BY Nick Judd | Tuesday, November 6 2012

What a mess.

New Jersey Lt. Gov. Kim Guadagno announced over the weekend that people displaced by Hurricane Sandy and unable to vote in their home districts should be considered "overseas voters" for the purposes of the election, allowing them to email or fax in a ballot application through a procedure laid out by the Federal Voting Assistance Program.

Election law opens this door for overseas and military voters provided they sign a waiver of secrecy and mail along a paper ballot after the fact, and Guadagno issued an order pushing the deadline for mailed ballots to be received by county elections officials back to Nov. 19. But the order also appears to have created a lot of confusion over whether the mailed-in ballot was necessary.

"The voter must transmit the signed waiver of secrecy along with the voted ballot by fax or email for receipt by the applicable county board of election no later than November 6, 2012 at 8 p.m.," the order reads, right before announcing that mailed-in ballots are due Nov. 19.

Guadagno's spokesman told Politico last night that mailed-in ballots are, in fact, necessary. So, New Jersey voters: If you decide to Gmail your vote, remember to mail in a paper ballot after the fact.

As announcement of the vote-by-email move reached the ears of New Jersey voters, there was widespread confusion over whether the paper ballot was needed or not — and that wasn't even the worst problem. Attempts to get ballots by email were not successful. Elections experts observed that the confusion means some people who think they don't need to mail in a ballot after emailing or faxing in their electronic one will lose their vote.

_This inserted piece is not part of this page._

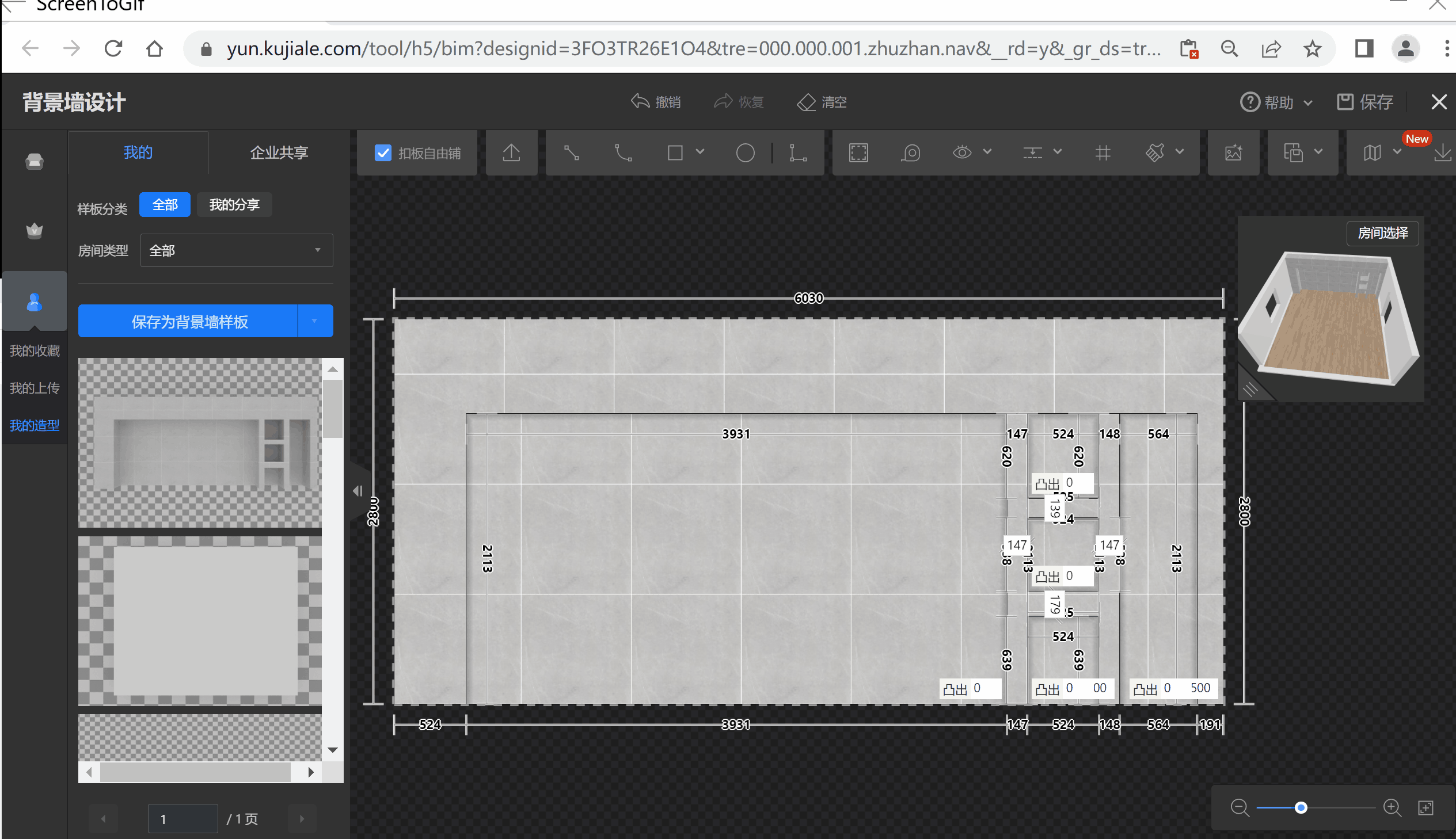
Task: Select the arc drawing tool
Action: 623,152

And voting, that firmament of American democracy, is now using the same vehicle as Nigerian bank scams. BuzzFeed's Ben Smith reports that ballots for the good people of Essex County are now at the fickle mercy of Essex County Clerk C.J. Durkin's Hotmail inbox.

Nowhere is there a plain-English clarification of this issue on the front page of the New Jersey Division of Elections website, where — let me just go out on a limb and suggest — voters need and deserve to be able to find a simple explanation of how to make sure their vote is counted.

As Politico notes, this is an unfortunate debut for widespread electronic voting in the United States, cobbled together in a matter of days with what looks to be far more good intention than foresight.

New Jersey voters have another alternative. They can cast provisional ballots anywhere in the state, which means if they show up to any polling place, they can fill out ballots that will eventually be directed to their county elections official. The votes will then be counted after elections officials make sure the voters who cast them are eligible.

The New Jersey Division of Elections was unreachable by phone this morning. The phone line was busy.